Kristin had wisely scheduled an appointment for a full inspection at the local Mercedes Benz dealership. The car passed with flying colors, and the manager she dealt with assured her this was a solid car. With one exception-the tires had experienced unusually high levels of wear. It was determined the car was out of alignment, and the front tires were nearly shot, with only 15,000 miles on them.
This problem was taken to Carvana. Now, the tires on the car were within what a dealer can legally sell to the public. I was waiting for Carvana to stand behind that, but I was pleasantly surprised they didn’t. Carvana paid for four new tires of her choice, plus an alignment job. A faulty USB port was also replaced, on them. Suffice it to say, I was mightily impressed with the level of service Carvana had provided. In this regard, I still maintain they went above and beyond that they had to do.
But, that Georgia temporary tag had an expiration date that was rapidly approaching. Carvana-like any car dealer-promises to take care of all registration matters, but it didn’t seem like they were taking care of anything. Hours and hours spent on hold proved to be a waste of time. When she finally was able to speak to someone, she was told Connecticut has waived expiration dates on temporary registrations. That’s true! But only for Connecticut registrations. Her Georgia plate was expiring, and Connecticut won’t allow for an expired out of state tag.
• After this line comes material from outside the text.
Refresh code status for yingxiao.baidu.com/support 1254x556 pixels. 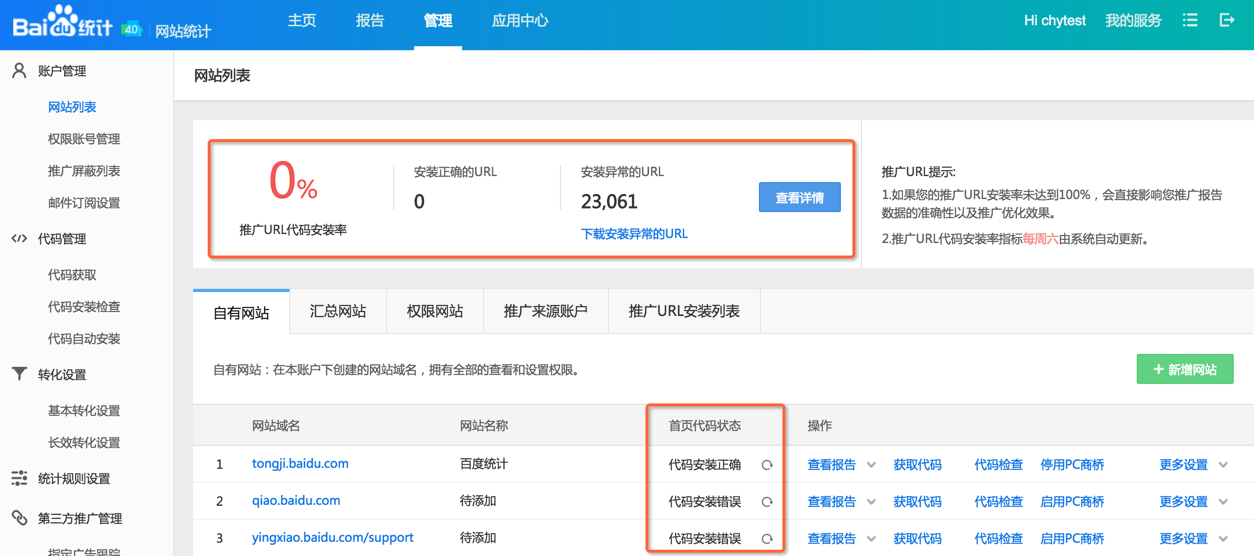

And expire it did. Thankfully, Kristin still has her Volvo. But if not for that, she was left with a car that could not be legally driven, and she would have been stranded through no fault of her own, but of Carvana’s negligence. So, it’s fair to ask, what is happening? Carvana uses a third party company to take care of vehicle registrations. Carvana customers are not given the name of this company, and they cannot contact them directly.
A Florida temporary tag has arrived, so the car is again on the road, but again, the clock is ticking, with only vague assurances from Carvana. Carvana did credit her $250 for her trouble, but the level of anxiety to finally settle this matter is beyond the pale. I realize we are living in extraordinary times, but there is just no excuse for the sloppy, lethargic response to what should be a simple matter that should have been resolved weeks ago.
Sadly, Kristin’s case is not unique. There are scores of Carvana customers living in a sort of vehicle registration limbo that is simply unacceptable. I believe the company is well intentioned, and are trying their best, but as of now, I do not feel they are up to the task of a seamless, worry, stress free car buying experience that they purport themselves to be.
*This is a developing story. This is our first look into the online car buying experience. The Garage has reached out to Carvana for comment, and will report back if we are given a response.